## TASK TO COMPLETE
From the data that follows, print exactly the lines starting at the one containing "You are a computer-use agent. The" and ending at the one containing "The image size is (1092, 1092)."; include both of them and nothing more.

## DATA EXTRACTS
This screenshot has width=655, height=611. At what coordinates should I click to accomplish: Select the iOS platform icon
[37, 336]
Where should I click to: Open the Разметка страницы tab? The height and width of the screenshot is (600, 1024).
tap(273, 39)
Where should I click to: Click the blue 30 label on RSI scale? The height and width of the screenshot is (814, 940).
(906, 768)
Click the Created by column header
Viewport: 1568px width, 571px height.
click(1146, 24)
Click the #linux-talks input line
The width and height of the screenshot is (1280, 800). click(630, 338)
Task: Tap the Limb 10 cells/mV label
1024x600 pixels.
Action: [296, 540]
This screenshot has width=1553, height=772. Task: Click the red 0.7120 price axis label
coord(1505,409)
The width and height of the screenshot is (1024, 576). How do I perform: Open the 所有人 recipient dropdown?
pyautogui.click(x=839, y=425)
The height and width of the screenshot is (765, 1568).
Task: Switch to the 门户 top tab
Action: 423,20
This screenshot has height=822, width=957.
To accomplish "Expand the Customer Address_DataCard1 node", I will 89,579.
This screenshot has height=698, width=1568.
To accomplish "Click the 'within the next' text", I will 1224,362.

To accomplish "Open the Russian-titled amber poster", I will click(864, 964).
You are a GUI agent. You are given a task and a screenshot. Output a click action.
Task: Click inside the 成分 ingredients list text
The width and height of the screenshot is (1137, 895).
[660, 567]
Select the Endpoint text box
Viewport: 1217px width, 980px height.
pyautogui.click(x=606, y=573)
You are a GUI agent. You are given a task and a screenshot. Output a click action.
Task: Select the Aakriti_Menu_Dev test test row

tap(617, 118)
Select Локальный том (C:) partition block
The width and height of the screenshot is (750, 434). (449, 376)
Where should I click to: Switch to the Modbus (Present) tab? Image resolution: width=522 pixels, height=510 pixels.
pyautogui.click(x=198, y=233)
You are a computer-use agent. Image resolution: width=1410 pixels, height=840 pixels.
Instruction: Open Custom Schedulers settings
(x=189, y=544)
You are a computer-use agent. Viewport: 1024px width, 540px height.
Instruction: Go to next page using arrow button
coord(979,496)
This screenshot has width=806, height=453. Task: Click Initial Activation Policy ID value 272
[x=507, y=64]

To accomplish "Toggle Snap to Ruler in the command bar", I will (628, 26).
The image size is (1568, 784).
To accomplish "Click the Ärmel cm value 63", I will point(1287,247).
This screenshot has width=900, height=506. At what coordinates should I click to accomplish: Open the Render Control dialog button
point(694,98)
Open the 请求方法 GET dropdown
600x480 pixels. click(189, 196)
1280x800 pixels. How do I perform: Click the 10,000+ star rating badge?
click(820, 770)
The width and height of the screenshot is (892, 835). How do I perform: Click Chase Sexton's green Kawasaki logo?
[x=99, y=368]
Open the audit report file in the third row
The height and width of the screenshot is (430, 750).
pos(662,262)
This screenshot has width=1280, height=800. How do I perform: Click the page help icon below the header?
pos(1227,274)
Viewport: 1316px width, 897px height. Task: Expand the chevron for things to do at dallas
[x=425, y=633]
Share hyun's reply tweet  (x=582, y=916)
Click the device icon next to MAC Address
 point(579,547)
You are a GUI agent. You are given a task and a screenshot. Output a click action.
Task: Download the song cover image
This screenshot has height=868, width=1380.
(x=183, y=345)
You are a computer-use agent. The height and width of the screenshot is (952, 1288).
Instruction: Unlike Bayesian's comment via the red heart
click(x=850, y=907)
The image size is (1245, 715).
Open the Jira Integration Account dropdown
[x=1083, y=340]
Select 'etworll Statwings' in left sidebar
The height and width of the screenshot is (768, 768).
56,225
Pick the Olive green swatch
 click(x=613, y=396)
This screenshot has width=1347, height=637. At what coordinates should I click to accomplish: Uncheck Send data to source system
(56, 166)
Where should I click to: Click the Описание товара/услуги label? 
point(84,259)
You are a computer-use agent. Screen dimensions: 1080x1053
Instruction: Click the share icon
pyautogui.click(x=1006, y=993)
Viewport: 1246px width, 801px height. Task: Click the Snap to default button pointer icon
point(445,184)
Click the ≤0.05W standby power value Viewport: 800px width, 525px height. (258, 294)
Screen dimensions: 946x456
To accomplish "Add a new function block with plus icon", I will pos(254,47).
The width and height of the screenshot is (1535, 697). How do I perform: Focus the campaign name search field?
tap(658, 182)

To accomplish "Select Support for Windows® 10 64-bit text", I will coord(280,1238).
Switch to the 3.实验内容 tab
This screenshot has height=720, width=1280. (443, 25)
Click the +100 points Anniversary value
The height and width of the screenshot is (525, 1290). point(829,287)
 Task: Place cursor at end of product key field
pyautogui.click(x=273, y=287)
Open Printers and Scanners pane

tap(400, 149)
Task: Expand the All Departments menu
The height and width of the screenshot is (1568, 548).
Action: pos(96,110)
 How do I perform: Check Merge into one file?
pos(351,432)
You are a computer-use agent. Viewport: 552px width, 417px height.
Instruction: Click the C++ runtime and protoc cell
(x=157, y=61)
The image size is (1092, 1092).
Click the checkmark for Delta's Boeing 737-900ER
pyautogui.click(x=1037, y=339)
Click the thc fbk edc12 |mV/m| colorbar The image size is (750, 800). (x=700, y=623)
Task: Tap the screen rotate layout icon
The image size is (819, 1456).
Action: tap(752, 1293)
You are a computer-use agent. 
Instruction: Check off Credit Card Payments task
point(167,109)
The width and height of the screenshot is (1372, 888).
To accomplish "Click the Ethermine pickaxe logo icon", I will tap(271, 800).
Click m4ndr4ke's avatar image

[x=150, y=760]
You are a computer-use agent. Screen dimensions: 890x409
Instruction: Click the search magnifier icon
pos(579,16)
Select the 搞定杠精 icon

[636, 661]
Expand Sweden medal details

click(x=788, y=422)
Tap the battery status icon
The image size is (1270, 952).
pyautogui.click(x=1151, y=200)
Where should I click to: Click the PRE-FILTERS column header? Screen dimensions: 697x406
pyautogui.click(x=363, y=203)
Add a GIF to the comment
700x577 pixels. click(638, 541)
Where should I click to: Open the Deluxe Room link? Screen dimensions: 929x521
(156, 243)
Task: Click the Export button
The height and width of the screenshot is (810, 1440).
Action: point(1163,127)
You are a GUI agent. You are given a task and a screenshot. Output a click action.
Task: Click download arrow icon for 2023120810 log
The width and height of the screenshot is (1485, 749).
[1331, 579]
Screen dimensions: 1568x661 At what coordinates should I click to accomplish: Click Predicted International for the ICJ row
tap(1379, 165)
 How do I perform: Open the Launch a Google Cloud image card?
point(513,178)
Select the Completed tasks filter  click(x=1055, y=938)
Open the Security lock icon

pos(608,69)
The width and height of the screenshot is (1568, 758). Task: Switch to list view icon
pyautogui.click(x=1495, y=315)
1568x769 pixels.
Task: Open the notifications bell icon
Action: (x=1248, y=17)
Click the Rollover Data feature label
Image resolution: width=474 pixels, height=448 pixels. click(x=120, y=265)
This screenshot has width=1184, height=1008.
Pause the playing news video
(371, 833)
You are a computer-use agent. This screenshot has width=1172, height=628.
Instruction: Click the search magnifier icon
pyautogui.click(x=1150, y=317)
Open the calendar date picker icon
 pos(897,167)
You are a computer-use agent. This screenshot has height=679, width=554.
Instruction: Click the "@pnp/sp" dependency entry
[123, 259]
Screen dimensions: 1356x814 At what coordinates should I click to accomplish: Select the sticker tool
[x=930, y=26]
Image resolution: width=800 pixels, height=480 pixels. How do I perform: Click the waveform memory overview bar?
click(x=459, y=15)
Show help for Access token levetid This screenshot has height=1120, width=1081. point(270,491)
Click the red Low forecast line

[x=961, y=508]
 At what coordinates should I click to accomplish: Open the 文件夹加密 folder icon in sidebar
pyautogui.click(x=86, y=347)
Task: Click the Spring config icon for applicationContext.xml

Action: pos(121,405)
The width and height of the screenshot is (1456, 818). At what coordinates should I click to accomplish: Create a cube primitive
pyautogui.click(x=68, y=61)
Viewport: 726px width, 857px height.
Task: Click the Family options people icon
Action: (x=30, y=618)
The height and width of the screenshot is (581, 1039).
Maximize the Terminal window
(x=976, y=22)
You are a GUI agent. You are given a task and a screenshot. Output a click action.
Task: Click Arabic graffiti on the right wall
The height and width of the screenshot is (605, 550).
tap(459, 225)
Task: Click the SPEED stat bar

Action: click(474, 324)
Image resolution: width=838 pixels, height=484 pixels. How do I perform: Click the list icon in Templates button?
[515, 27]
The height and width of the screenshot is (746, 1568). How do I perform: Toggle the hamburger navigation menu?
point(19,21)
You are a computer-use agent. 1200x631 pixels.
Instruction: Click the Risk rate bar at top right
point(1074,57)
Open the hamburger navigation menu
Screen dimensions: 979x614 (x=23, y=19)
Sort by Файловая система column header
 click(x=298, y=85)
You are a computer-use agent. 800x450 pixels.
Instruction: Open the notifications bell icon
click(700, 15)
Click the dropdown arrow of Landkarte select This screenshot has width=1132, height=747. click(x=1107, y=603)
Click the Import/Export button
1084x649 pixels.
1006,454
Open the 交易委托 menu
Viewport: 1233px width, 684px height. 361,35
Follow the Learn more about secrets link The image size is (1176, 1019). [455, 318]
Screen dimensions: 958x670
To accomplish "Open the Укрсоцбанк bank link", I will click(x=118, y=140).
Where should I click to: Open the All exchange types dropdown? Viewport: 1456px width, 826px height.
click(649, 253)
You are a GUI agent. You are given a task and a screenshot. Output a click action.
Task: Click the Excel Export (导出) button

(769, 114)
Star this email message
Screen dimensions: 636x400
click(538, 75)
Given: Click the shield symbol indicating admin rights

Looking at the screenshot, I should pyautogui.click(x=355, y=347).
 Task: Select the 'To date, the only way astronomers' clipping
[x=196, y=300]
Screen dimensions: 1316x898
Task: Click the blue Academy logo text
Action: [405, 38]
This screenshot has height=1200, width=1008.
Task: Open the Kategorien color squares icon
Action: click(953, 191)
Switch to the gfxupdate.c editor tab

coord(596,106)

## TASK ANSWER
You are a computer-use agent. The height and width of the screenshot is (952, 1288).
Instruction: Unlike Bayesian's comment via the red heart
click(x=850, y=907)
The image size is (1245, 715).
Open the Jira Integration Account dropdown
[x=1083, y=340]
Select 'etworll Statwings' in left sidebar
The height and width of the screenshot is (768, 768).
56,225
Pick the Olive green swatch
 click(x=613, y=396)
This screenshot has width=1347, height=637. At what coordinates should I click to accomplish: Uncheck Send data to source system
(56, 166)
Where should I click to: Click the Описание товара/услуги label? 
point(84,259)
You are a computer-use agent. Screen dimensions: 1080x1053
Instruction: Click the share icon
pyautogui.click(x=1006, y=993)
Viewport: 1246px width, 801px height. Task: Click the Snap to default button pointer icon
point(445,184)
Click the ≤0.05W standby power value Viewport: 800px width, 525px height. (258, 294)
Screen dimensions: 946x456
To accomplish "Add a new function block with plus icon", I will pos(254,47).
The width and height of the screenshot is (1535, 697). How do I perform: Focus the campaign name search field?
tap(658, 182)

To accomplish "Select Support for Windows® 10 64-bit text", I will coord(280,1238).
Switch to the 3.实验内容 tab
This screenshot has height=720, width=1280. (443, 25)
Click the +100 points Anniversary value
The height and width of the screenshot is (525, 1290). point(829,287)
 Task: Place cursor at end of product key field
pyautogui.click(x=273, y=287)
Open Printers and Scanners pane

tap(400, 149)
Task: Expand the All Departments menu
The height and width of the screenshot is (1568, 548).
Action: pos(96,110)
 How do I perform: Check Merge into one file?
pos(351,432)
You are a computer-use agent. Viewport: 552px width, 417px height.
Instruction: Click the C++ runtime and protoc cell
(x=157, y=61)
The image size is (1092, 1092).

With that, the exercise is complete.